The AbaI–AbaR quorum sensing system integrates population density signals to synchronize motility behaviors across the bacterial community. At high cell densities, QS activation induces the expression of the PilS/PilR regulatory system and associated T4P assembly genes, promoting coordinated surface movement and the expansion of multicellular microcolonies (Ahmad et al. 2020). By coupling motility to cell–cell communication, A. baumannii ensures that surface colonization is a collective and structured process, maximizing both spatial coverage and biofilm robustness.
Antibiotic resistance
Antibiotic resistance in A. baumannii not only ensures bacterial survival in the presence of antimicrobials but also amplifies its pathogenic potential, contributing significantly to persistence, adaptability, and the severity of infections. These resistance mechanisms operate as integrated survival strategies, simultaneously mitigating the effects of antibiotics and host immune assaults (Fig. 5).
Beta-lactamases
A. baumannii produces a diverse repertoire of beta-lactamases, including class C (ampC) and class D (OXA-type) enzymes, as well as metallo-beta-lactamases such as NDM. These enzymes hydrolyze the beta-lactam ring of antibiotics such as penicillins, cephalosporins, and carbapenems, thereby nullifying their bactericidal activity. Genes such as blaOXA-23,* blaOXA-24*,* blaOXA-58*, and blaNDM-1 are frequently detected in clinical isolates and are often mobilized by plasmids and insertion sequences, promoting rapid horizontal dissemination across strains (Wang et al. 2021).

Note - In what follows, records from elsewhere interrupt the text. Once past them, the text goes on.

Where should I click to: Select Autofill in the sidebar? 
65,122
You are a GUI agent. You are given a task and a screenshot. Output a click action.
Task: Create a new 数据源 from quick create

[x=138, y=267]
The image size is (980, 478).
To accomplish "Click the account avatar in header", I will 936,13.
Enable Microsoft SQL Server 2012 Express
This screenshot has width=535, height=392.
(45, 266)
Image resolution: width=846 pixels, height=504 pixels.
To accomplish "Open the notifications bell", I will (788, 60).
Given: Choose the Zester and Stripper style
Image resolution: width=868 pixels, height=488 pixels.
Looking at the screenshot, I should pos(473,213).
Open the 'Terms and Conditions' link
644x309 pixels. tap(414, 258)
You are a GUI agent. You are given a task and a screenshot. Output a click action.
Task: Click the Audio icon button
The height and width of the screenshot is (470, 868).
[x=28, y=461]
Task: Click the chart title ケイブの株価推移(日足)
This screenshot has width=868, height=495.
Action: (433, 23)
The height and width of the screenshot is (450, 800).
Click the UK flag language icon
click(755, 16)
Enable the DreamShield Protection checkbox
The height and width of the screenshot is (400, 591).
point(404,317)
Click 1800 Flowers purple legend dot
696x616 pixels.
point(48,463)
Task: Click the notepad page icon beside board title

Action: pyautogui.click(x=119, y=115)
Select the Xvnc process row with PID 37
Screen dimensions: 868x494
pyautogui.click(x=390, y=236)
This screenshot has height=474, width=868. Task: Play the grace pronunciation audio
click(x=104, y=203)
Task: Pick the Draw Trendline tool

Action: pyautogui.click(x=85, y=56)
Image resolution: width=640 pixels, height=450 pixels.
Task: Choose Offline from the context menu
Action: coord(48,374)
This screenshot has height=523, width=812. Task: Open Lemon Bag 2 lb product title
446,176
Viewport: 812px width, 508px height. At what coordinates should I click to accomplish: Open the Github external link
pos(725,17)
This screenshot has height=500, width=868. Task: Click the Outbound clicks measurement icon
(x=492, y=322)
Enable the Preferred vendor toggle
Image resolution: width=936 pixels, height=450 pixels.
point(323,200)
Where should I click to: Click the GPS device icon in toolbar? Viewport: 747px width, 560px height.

Beyond simple drug inactivation, beta-lactamase production enables the bacterium to persist under intense therapeutic pressure within clinical environments, facilitating colonization of medical devices and chronic infection cycles. The co-expression of multiple beta-lactamases with other resistance determinants further strengthens persistence by producing multidrug-resistant (MDR) and extensively drug-resistant (XDR) phenotypes that are difficult to eradicate (Das et al. 2022; Vila et al. 2007; Peleg et al. 2008; Coyne et al. 2011).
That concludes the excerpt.